Goal: Copy out the listing below, replacing every instance of "Screen dimensions" with "Display size" and changing nothing else.

Data for this task:
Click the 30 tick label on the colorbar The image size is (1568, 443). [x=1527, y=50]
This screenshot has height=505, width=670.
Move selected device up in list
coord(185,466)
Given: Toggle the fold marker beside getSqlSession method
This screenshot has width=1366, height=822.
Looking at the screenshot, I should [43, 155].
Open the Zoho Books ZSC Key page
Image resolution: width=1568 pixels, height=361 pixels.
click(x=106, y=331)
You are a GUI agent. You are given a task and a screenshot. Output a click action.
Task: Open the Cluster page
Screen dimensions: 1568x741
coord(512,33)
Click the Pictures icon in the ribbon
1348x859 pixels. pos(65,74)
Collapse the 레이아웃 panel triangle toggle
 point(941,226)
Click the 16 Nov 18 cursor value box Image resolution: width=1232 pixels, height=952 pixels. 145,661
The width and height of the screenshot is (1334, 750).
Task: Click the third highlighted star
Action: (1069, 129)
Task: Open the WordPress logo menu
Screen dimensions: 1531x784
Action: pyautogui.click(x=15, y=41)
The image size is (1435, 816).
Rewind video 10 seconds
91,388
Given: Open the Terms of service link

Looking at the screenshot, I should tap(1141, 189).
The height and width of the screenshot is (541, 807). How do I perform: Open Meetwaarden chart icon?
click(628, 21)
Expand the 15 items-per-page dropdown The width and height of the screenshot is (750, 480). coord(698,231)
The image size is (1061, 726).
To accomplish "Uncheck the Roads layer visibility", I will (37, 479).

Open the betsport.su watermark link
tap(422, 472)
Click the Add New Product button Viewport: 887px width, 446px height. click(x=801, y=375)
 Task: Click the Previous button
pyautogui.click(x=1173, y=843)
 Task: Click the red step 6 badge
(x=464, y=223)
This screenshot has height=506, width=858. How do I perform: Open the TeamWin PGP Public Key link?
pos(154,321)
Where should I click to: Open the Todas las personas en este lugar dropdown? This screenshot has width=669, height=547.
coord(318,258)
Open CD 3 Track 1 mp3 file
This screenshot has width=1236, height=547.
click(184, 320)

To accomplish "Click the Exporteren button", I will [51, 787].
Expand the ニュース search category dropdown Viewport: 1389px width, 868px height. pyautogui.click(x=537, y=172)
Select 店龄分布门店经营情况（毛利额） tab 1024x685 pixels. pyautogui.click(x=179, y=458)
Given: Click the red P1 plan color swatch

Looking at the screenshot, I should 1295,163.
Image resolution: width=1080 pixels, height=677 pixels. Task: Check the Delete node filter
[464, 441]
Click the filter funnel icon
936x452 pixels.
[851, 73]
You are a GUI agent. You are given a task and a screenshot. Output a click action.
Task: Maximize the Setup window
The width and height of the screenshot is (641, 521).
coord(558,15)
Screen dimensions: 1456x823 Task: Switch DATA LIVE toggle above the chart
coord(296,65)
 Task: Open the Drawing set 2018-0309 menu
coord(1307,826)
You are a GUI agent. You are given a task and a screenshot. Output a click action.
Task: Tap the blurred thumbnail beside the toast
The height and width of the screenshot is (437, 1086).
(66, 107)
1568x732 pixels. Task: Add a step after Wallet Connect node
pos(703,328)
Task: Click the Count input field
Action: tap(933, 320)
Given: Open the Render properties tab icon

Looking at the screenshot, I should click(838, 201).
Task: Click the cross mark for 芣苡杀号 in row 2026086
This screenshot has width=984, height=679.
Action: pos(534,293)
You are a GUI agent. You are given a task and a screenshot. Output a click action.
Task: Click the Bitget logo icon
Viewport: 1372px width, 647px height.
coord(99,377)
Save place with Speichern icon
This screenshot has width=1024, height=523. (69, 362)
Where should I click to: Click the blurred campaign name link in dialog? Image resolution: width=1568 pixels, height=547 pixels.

Correct output:
Click the 30 tick label on the colorbar The image size is (1568, 443). [x=1527, y=50]
This screenshot has height=505, width=670.
Move selected device up in list
coord(185,466)
Given: Toggle the fold marker beside getSqlSession method
This screenshot has width=1366, height=822.
Looking at the screenshot, I should [43, 155].
Open the Zoho Books ZSC Key page
Image resolution: width=1568 pixels, height=361 pixels.
click(x=106, y=331)
You are a GUI agent. You are given a task and a screenshot. Output a click action.
Task: Open the Cluster page
Display size: 1568x741
coord(512,33)
Click the Pictures icon in the ribbon
1348x859 pixels. pos(65,74)
Collapse the 레이아웃 panel triangle toggle
 point(941,226)
Click the 16 Nov 18 cursor value box Image resolution: width=1232 pixels, height=952 pixels. 145,661
The width and height of the screenshot is (1334, 750).
Task: Click the third highlighted star
Action: (1069, 129)
Task: Open the WordPress logo menu
Display size: 1531x784
Action: pyautogui.click(x=15, y=41)
The image size is (1435, 816).
Rewind video 10 seconds
91,388
Given: Open the Terms of service link

Looking at the screenshot, I should tap(1141, 189).
The height and width of the screenshot is (541, 807). How do I perform: Open Meetwaarden chart icon?
click(628, 21)
Expand the 15 items-per-page dropdown The width and height of the screenshot is (750, 480). coord(698,231)
The image size is (1061, 726).
To accomplish "Uncheck the Roads layer visibility", I will (37, 479).

Open the betsport.su watermark link
tap(422, 472)
Click the Add New Product button Viewport: 887px width, 446px height. click(x=801, y=375)
 Task: Click the Previous button
pyautogui.click(x=1173, y=843)
 Task: Click the red step 6 badge
(x=464, y=223)
This screenshot has height=506, width=858. How do I perform: Open the TeamWin PGP Public Key link?
pos(154,321)
Where should I click to: Open the Todas las personas en este lugar dropdown? This screenshot has width=669, height=547.
coord(318,258)
Open CD 3 Track 1 mp3 file
This screenshot has width=1236, height=547.
click(184, 320)

To accomplish "Click the Exporteren button", I will [51, 787].
Expand the ニュース search category dropdown Viewport: 1389px width, 868px height. pyautogui.click(x=537, y=172)
Select 店龄分布门店经营情况（毛利额） tab 1024x685 pixels. pyautogui.click(x=179, y=458)
Given: Click the red P1 plan color swatch

Looking at the screenshot, I should 1295,163.
Image resolution: width=1080 pixels, height=677 pixels. Task: Check the Delete node filter
[464, 441]
Click the filter funnel icon
936x452 pixels.
[851, 73]
You are a GUI agent. You are given a task and a screenshot. Output a click action.
Task: Maximize the Setup window
The width and height of the screenshot is (641, 521).
coord(558,15)
Display size: 1456x823 Task: Switch DATA LIVE toggle above the chart
coord(296,65)
 Task: Open the Drawing set 2018-0309 menu
coord(1307,826)
You are a GUI agent. You are given a task and a screenshot. Output a click action.
Task: Tap the blurred thumbnail beside the toast
The height and width of the screenshot is (437, 1086).
(66, 107)
1568x732 pixels. Task: Add a step after Wallet Connect node
pos(703,328)
Task: Click the Count input field
Action: tap(933, 320)
Given: Open the Render properties tab icon

Looking at the screenshot, I should click(838, 201).
Task: Click the cross mark for 芣苡杀号 in row 2026086
This screenshot has width=984, height=679.
Action: pos(534,293)
You are a GUI agent. You are given a task and a screenshot. Output a click action.
Task: Click the Bitget logo icon
Viewport: 1372px width, 647px height.
coord(99,377)
Save place with Speichern icon
This screenshot has width=1024, height=523. (69, 362)
Where should I click to: Click the blurred campaign name link in dialog? Image resolution: width=1568 pixels, height=547 pixels.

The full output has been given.